[Some entries]

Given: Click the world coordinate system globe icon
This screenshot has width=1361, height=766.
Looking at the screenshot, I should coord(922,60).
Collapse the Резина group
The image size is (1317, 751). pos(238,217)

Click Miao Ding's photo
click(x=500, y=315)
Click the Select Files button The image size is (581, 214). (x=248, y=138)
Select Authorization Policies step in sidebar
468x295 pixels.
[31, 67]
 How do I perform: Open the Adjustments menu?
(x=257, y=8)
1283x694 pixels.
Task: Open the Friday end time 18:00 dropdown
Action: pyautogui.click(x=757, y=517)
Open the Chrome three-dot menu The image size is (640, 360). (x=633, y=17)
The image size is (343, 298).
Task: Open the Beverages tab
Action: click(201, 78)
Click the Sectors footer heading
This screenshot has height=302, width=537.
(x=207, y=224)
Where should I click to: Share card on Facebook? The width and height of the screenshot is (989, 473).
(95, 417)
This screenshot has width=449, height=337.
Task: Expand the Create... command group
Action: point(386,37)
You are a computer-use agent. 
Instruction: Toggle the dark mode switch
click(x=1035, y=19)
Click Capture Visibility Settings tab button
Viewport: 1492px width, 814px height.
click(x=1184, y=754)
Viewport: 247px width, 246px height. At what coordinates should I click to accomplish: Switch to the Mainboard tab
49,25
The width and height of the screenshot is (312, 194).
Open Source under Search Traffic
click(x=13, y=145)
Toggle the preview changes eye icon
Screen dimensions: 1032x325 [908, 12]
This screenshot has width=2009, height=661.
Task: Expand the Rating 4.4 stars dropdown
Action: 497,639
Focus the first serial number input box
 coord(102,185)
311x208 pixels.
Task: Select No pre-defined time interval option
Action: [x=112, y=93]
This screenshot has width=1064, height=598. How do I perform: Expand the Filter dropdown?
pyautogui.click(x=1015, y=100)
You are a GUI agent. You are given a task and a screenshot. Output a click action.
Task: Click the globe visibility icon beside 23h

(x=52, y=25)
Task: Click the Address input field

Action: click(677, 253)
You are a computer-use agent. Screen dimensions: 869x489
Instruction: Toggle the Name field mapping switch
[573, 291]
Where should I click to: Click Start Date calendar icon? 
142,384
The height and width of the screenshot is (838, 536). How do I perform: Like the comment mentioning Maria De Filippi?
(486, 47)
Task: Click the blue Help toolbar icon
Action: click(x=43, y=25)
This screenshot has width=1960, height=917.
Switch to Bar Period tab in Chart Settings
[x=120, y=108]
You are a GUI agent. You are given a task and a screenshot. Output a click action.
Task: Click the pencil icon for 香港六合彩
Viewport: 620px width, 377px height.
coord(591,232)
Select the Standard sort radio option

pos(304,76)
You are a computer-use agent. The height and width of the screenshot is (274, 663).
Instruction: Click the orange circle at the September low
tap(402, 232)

**WRITTEN EXERCISE:**
Please repeat the entries from the line with "You are a computer-use agent. Screen" up to and including the line with "[x=120, y=108]", swapping "calendar icon" for "date picker" and leaving everything else unchanged.

**FULL RESPONSE:**
You are a computer-use agent. Screen dimensions: 869x489
Instruction: Toggle the Name field mapping switch
[573, 291]
Where should I click to: Click Start Date date picker? 
142,384
The height and width of the screenshot is (838, 536). How do I perform: Like the comment mentioning Maria De Filippi?
(486, 47)
Task: Click the blue Help toolbar icon
Action: click(x=43, y=25)
This screenshot has width=1960, height=917.
Switch to Bar Period tab in Chart Settings
[x=120, y=108]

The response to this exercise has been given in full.